● **Assignment**: Write out nothing but the lines from the one containing "Task: Return map to default home extent" through the last line below, both included, and without the pictures.

+-------+

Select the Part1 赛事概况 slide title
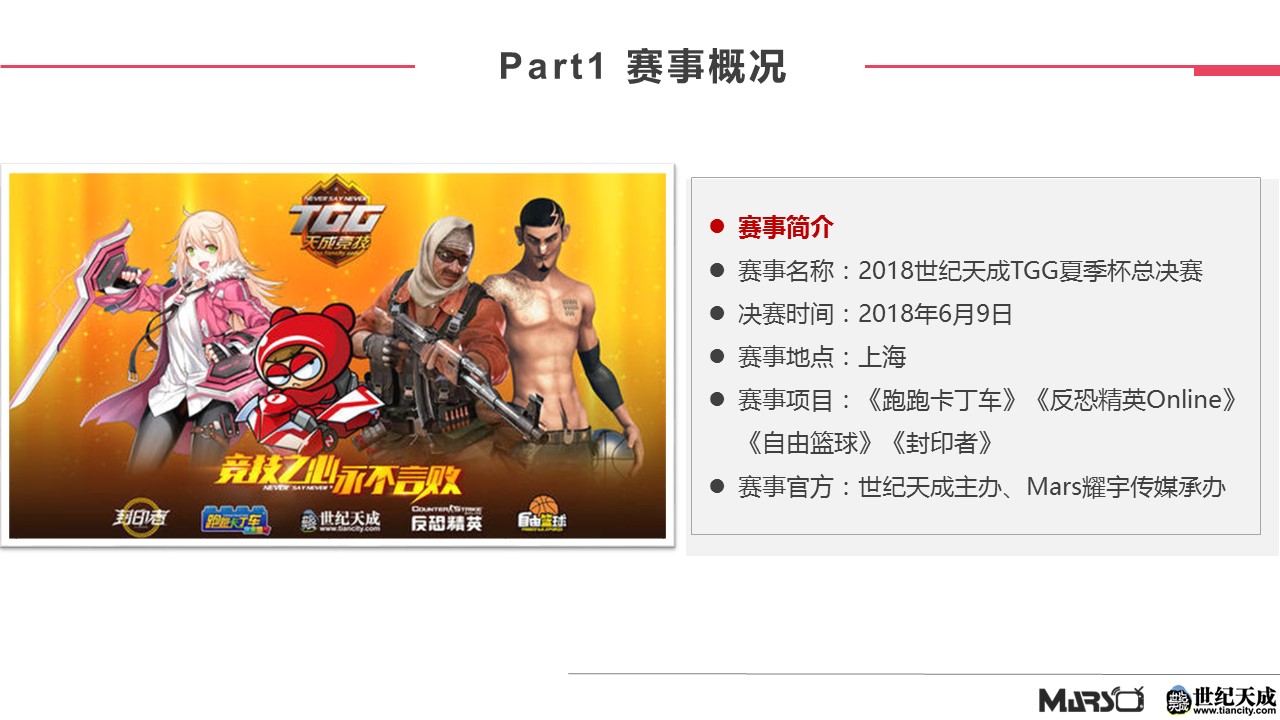Viewport: 1280px width, 720px height. pos(643,67)
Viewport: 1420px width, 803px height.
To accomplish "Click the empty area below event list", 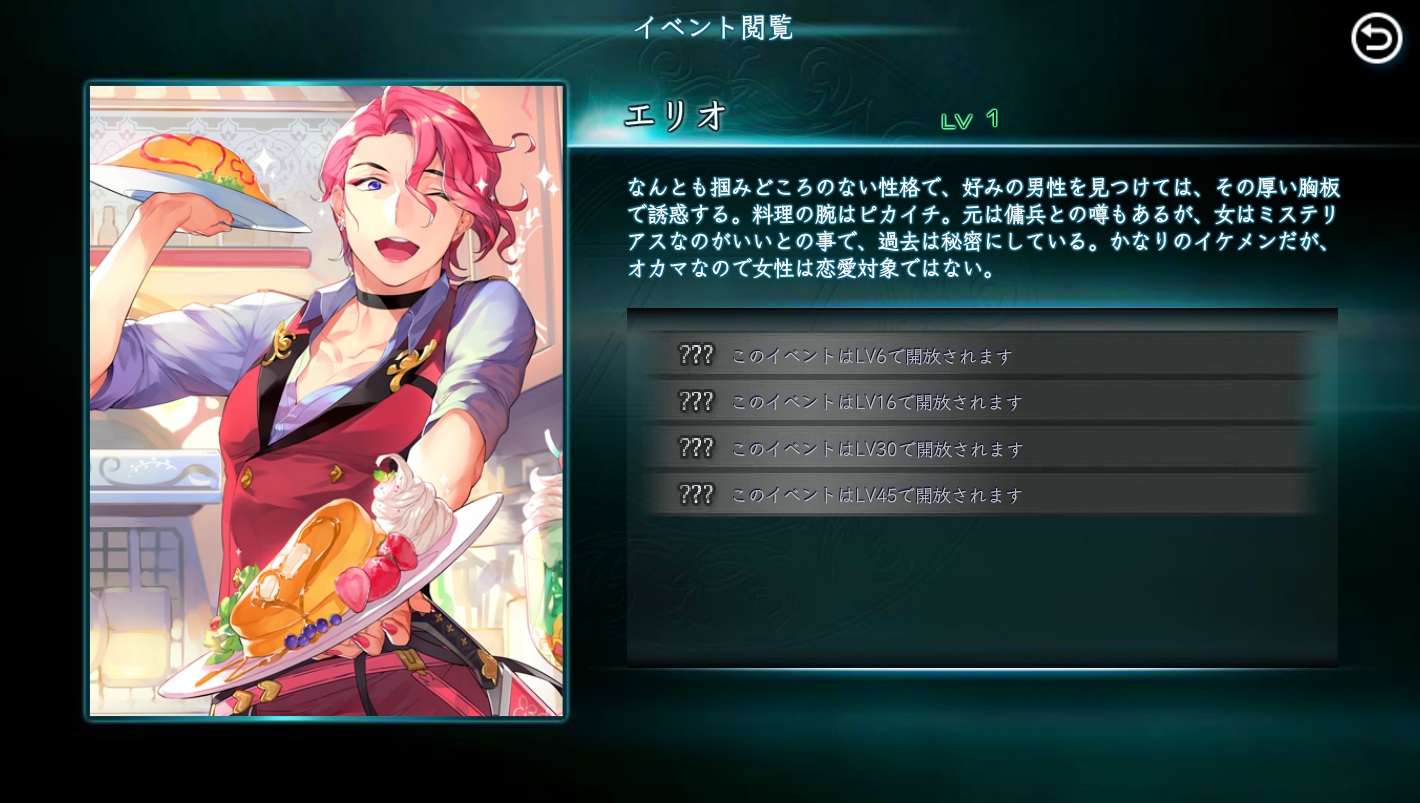I will (x=982, y=590).
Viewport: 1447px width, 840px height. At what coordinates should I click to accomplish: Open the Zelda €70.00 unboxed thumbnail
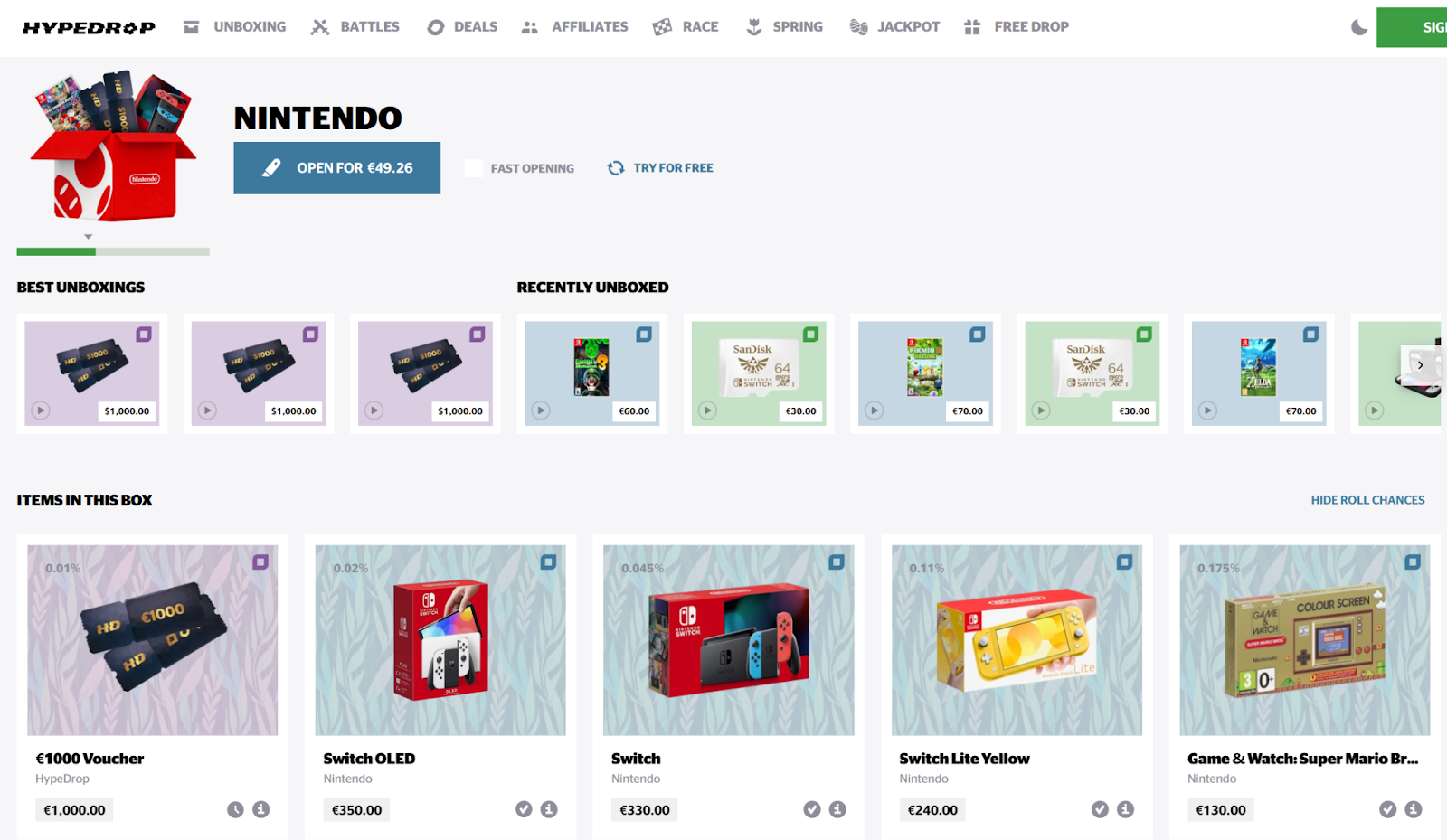1259,373
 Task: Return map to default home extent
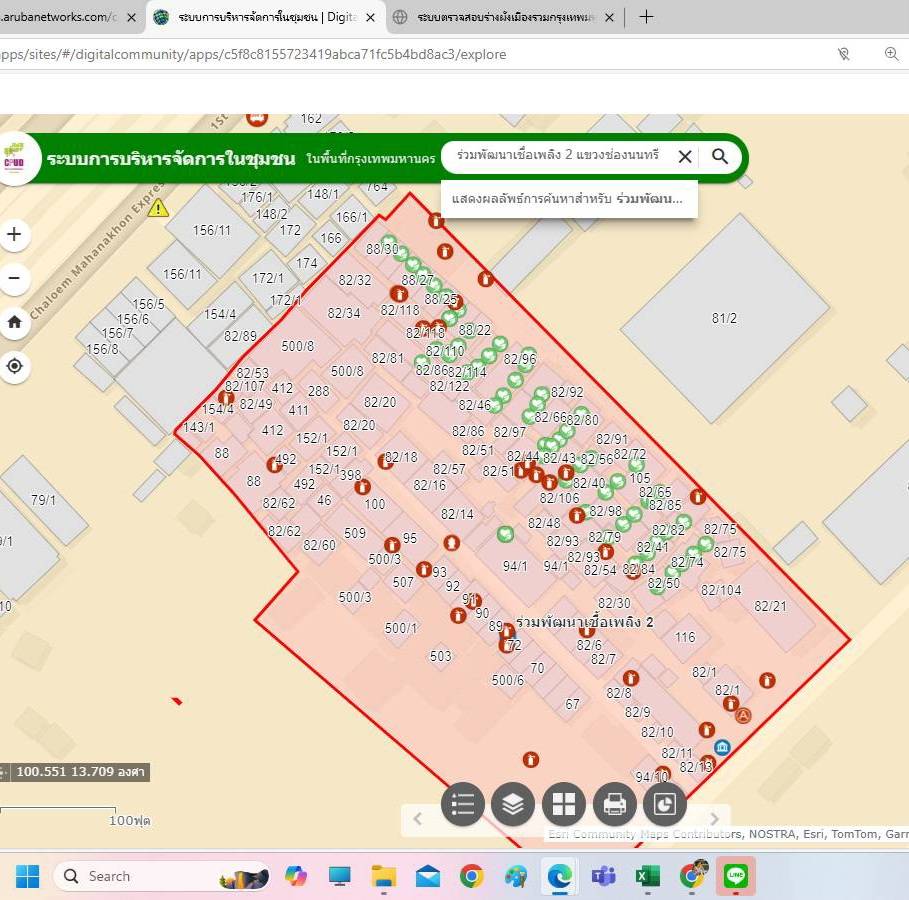[14, 322]
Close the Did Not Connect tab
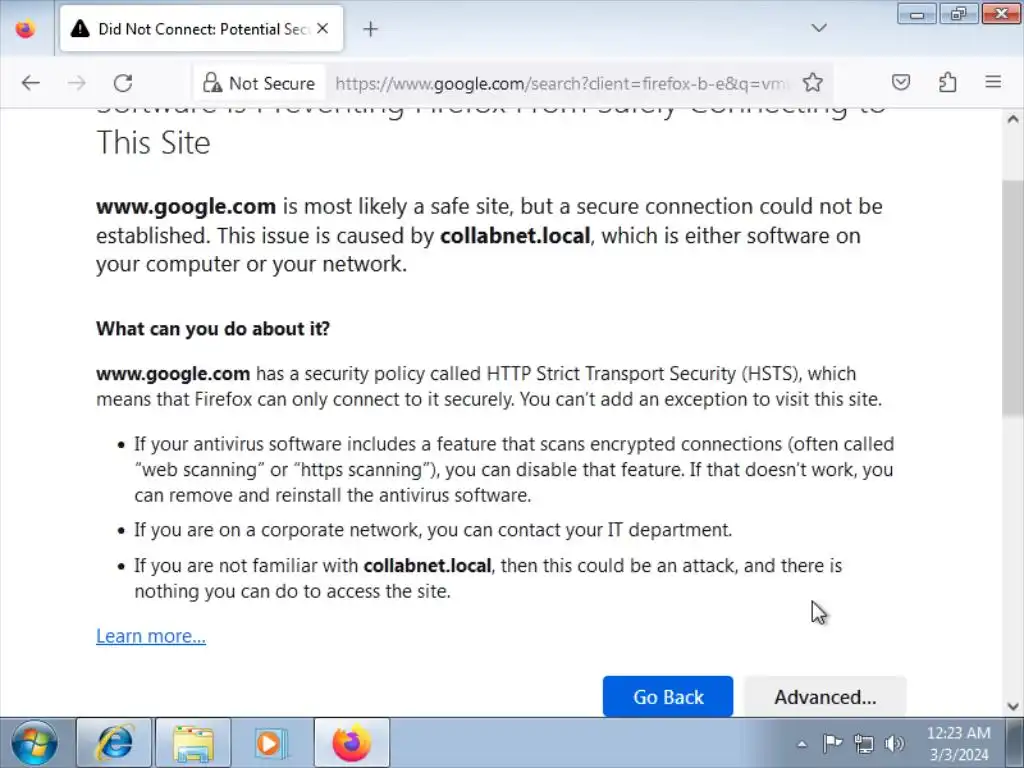Screen dimensions: 1024x768 [323, 29]
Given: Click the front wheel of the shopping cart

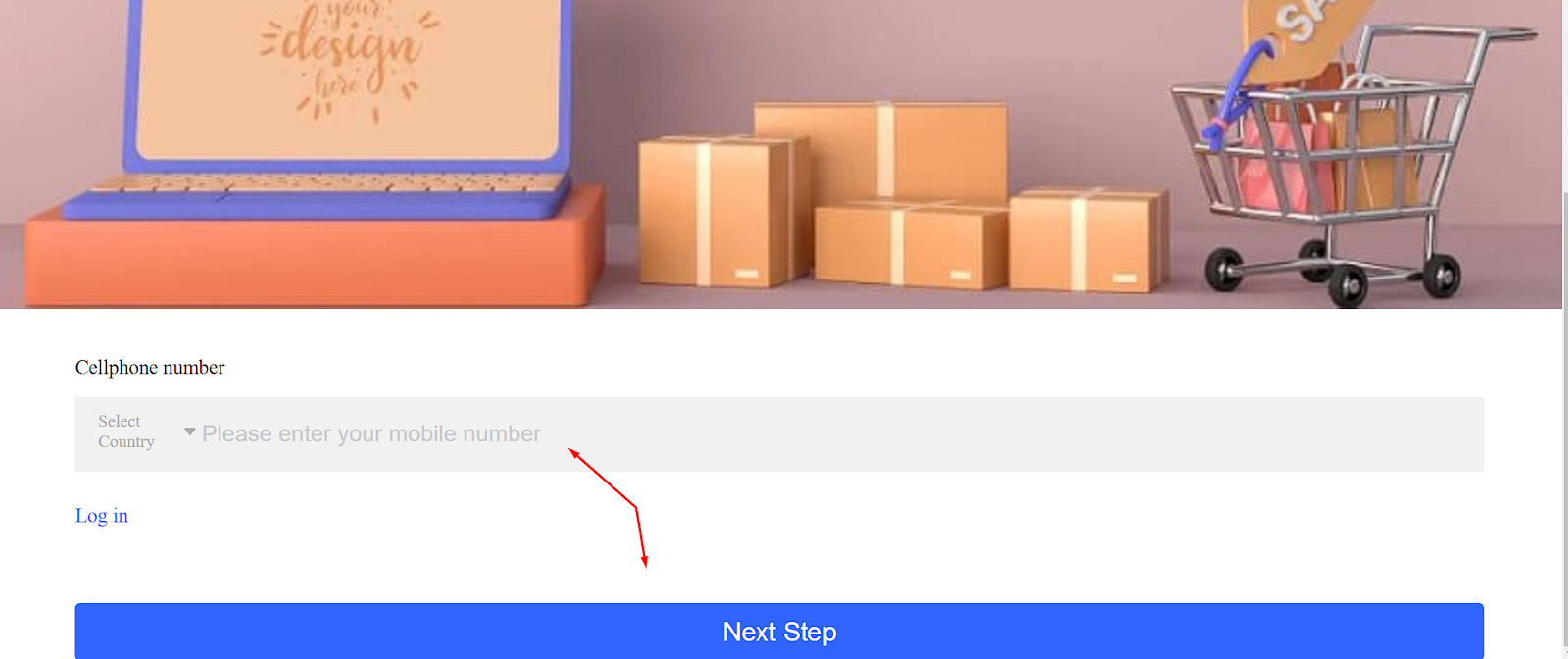Looking at the screenshot, I should pyautogui.click(x=1347, y=285).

+-------+

● **Answer box**:
 Task: Return map to default home extent
[14, 322]
Close the Did Not Connect tab
Screen dimensions: 1024x768 [323, 29]
Given: Click the front wheel of the shopping cart

Looking at the screenshot, I should pyautogui.click(x=1347, y=285).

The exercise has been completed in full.